Wie eine “Diktatur” eine andere im Zaum hält, entdeckt Markus Völker für die TAZ. Gemeint ist der Umgang Chinas mit dem IOC. Der Weltsportkonzern, der sich “Internationales Olympisches Kommitee” nennt, muß die “Realitäten” anerkennen, die der starke Staat bestimmt. Bislang behielten sich die Funktionäre des Sportgeschäfts vor, selbst über alle Belange zu bestimmen, die die Ausrichtung ihrer Veranstaltungen betrafen. Wer die “Spiele” ins Land holen wollte, mußte sich vom IOC bis ins Kleinste vorschreiben lassen, was dafür zu tun sei. Ob für den Ausbau von Sportstätten, die Übertragung der Ereignisse oder den Abschluß von Verträgen nationales Recht gebrochen oder demokratisch legitimierte Institutionen entmündigt werden mußten, spielte dabei selten eine Rolle. Auch und gerade westliche Demokratien winden sich im Staub, um beim großen Geschäft dabei sein zu dürfen.

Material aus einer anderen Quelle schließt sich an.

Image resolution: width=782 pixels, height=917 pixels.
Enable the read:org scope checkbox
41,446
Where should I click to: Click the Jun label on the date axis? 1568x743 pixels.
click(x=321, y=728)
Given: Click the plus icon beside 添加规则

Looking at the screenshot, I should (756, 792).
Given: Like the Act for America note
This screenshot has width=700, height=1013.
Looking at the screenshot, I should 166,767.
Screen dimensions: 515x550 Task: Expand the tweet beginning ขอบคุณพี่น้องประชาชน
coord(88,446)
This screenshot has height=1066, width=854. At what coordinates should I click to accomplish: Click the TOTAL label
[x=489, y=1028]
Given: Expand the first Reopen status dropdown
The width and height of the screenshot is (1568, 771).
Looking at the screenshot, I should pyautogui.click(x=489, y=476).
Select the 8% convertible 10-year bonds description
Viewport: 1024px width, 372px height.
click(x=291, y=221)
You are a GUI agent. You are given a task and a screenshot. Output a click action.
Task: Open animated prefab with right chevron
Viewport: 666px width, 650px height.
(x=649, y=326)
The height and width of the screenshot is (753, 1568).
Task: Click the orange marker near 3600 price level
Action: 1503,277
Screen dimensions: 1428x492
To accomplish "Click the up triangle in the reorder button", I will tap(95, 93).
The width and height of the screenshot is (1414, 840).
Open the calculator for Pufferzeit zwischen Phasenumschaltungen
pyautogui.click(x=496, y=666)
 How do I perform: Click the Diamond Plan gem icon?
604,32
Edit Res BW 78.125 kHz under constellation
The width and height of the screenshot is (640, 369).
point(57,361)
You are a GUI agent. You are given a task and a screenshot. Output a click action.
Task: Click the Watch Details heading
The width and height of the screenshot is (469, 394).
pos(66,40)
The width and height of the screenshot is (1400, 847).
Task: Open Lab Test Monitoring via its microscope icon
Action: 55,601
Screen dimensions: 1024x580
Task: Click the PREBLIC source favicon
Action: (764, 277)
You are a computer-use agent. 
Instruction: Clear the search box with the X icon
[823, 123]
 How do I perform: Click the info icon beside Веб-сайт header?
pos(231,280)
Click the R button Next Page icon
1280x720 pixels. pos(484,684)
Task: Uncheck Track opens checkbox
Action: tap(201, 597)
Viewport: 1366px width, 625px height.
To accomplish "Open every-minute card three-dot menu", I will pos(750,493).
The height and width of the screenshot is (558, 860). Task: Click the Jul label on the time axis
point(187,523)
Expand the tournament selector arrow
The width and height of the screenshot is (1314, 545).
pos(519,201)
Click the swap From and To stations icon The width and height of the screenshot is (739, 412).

Daß China die Sache anders angeht, liegt aber nicht daran, daß es eine Diktatur ist. Im Gegenteil hat das Selbstbewußtsein des starken Staates ein durchaus demokratisches Potential, weil es eben die Diktatur des Weltkonzerns “IOC” nicht anerkennt. Warum kann sich China das leisten? Sicher nicht, weil sich die Regierung nicht vor seinem Volk rechtfertigen muß. Im Gegenteil wäre das Zurechtstutzen der selbstgefälligen Funktionärsriege eine Zier für jede Demokratie. Nein, China muß keine Angst vor dem IOC haben, weil es die wirtschaftliche Macht hat, so zu handeln. Es muß keine Angst haben, nie wieder ein Großereignis ausrichten zu dürfen. Es weiß, daß es wichtiger ist als die grauen Herren aus der Ehrenloge. Der Kotau vor den Konzernen ist ihnen schlicht fremd.
Zu fragen ist also, warum die Demokratie der Demokratien an diesem Punkt endet. Warum geht eine Wirtschaftmacht wie die Bundesrepublik Deutschland nicht mit demselben Selbstbewußtsein vor? Wie entsteht der Irrglaube, die Einzelinteressen von Konzernen und Verbänden müßten stärker berücksichtigt werden als das Interesse der Bürger und ihres Staates? Ist Deutschland schwächer als China? Kann eine Ameise wie das IOC oder andere Wertschöpfungsvereine wirklich dem Riesen drohen, in dessen Garten sie herumkrabbelt?
Sie kann es nur, weil das mediale Schattenspiel ein gigantisches Bild des Winzlings an die Wand wirft und die Angst vor dem Monster geschürt wird, das droht, alle aufzufressen. Der Staat, die verfasste Gemeinschaft, wird dabei kleingeredet und zum Diener der Interessen Einzelner degradiert, als müßte er das Monster besänftigen. Als “starker Staat” darf er nur auftreten, wenn es gilt, mit Zwang und Gewalt die Ordnung zu sichern, die wiederum die Interessen solcher “Wirtschaft” fördert. Im Angesicht des Geldes wird das wirkliche Verhältnis umgekehrt: Die Gesellschaft und ihre Organisation, die das Fundament erfolgreichen Wirtschaftens sind, dürfen keine Bedingungen stellen, sie sollen nicht einmal mitreden dürfen. Eine “Diktatur” wie China läßt sich das ganz selbstverständlich nicht bieten. In den westlichen “Demokratien” hat sich dagegen eine Unterwürfigkeit vor den vermeintlich Mächtigen etabliert, für die sich eine aufgeklärte Kultur in Grund und Boden schämen müßte. Aufklärung aber war gestern. Inzwischen knippst die Ameise selbst das Licht an und sorgt für pompöses Donnergrollen. Was brauchen wir Zensur, wir haben doch unsere gut geschmierte Medienmaschine!